§ Work to do:
1. Translate this sentence from the Usagi Drop piece into Spanish: "Both depict a kindergarten age kid, a single father figure, and some central theme around forging connections."
2. Answer these questions from the Usagi Drop piece.
(a) What does the writer assume the reader is already familiar with?
(b) Which two stories show life through the eyes of a single parent and their child?
(c) What alternate title is given for Usagi Drop?
3. Extend the Usagi Drop piece from where it currently stops.

Spoiler warning: This is a focus on the anime adaptation of Usagi Drop, and definitely contains spoilers for both the manga and anime. I assume you’re familiar with the overall story and characters. If not, give the anime a try and find out why I think you can enjoy it as its own complete work!
For the most part, family manga and anime (that is, anime about families) fall into the nichijou kei (daily life) or slice-of-life bucket. Stories like Yotsuba&! and Sweetness and Lightning show us life through the eyes of a single parent and their child. These stories are often lighthearted, sweet, and sprinkled with the challenges of daily life when family looks a little different than the house next door. Usagi Drop (Bunny Drop) was recommended after seeing Sweetness, and understandably so. Both depict a kindergarten age kid, a single father figure, and some central theme around forging connections. Both are also manga adaptations, though Sweetness takes a more traditional adaptation path and sticks true to its source material while Usagi Drop really becomes its own complete story.

§ Data segment:
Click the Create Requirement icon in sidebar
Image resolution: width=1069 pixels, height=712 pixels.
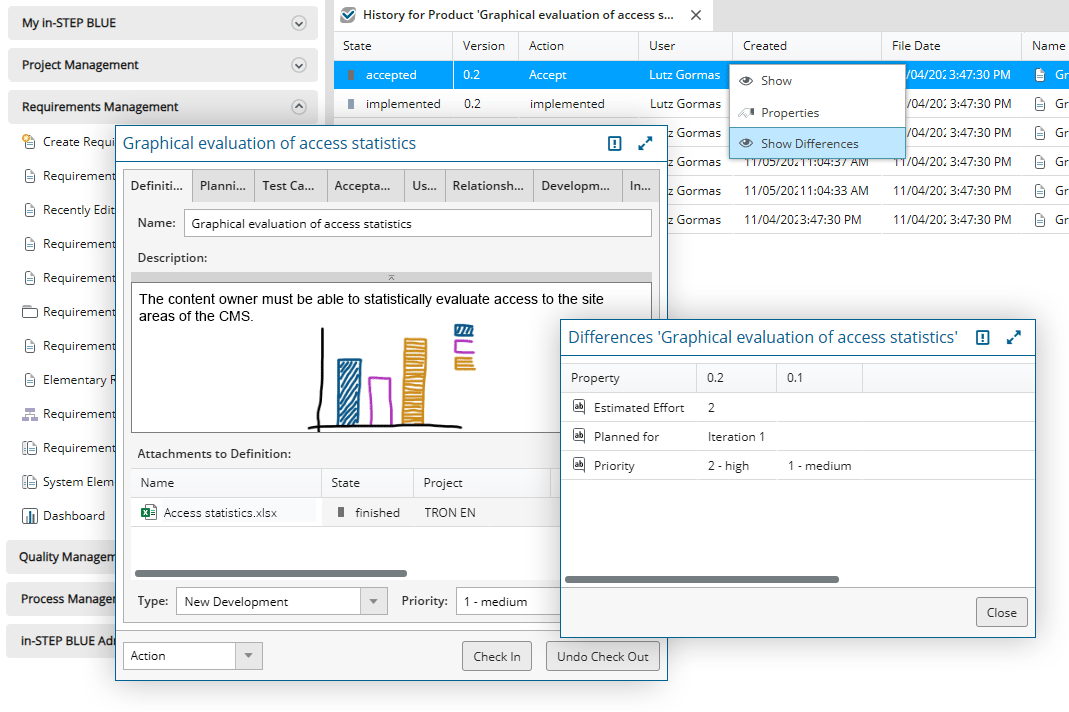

§ Exercise responses:
1. Ambas muestran a un niño en edad de jardín de infancia, una figura paterna soltera y algún tema central en torno a forjar vínculos.

2.
(a) The overall story and characters.
(b) Yotsuba&! and Sweetness and Lightning.
(c) Bunny Drop.

3.
The Usagi Drop manga and its anime adaptation both stand on their own as complete works, and they’re absolutely parallel worlds. Yumi Unita-sensei, the mangaka, created a serious, beautiful, and interesting story with grounded and believable characters, but director Kamei Kanta and Production I.G. take the art and emotional storytelling to new heights. Crying at the end of the anime and hoping to fill the void left behind, I purchased and tore through the entire 10-volume manga series. I ended up feeling somewhat let down by a simpler art style and surprising tonal differences. The Usagi Drop anime is absolutely a superior product, but exchanges the slightly darker, serious, and almost political message that Unita-sensei delivers for a more jovial labor of love.
Adaptations are tricky, and a touchy subject. Anime YouTubers Mother’s Basement and Digibro both have fantastic videos on adaptations, which I’ll highly recommend if you’re interested in the differences between an original anime and a work adapted. As mentioned before, Sweetness and Lightning is a fairly straightforward adaptation of its source manga. Sweetness uses food as its shared medium for building character connections, and while there’s some excellent meshi tero (food porn) the story feels better in a manga format. The studio (TMS Entertainment) does a great job of bringing the story to life, but that’s all it becomes. It’s still better than some adaptations like My Little Monster or Maid-sama! which have to make huge sacrifices to condense thirteen volumes (or twenty volumes for Maid-sama!) into a single anime cour. My Little Monster remains my favorite shoujo manga to date, but its rushed adaptation is an article for another day.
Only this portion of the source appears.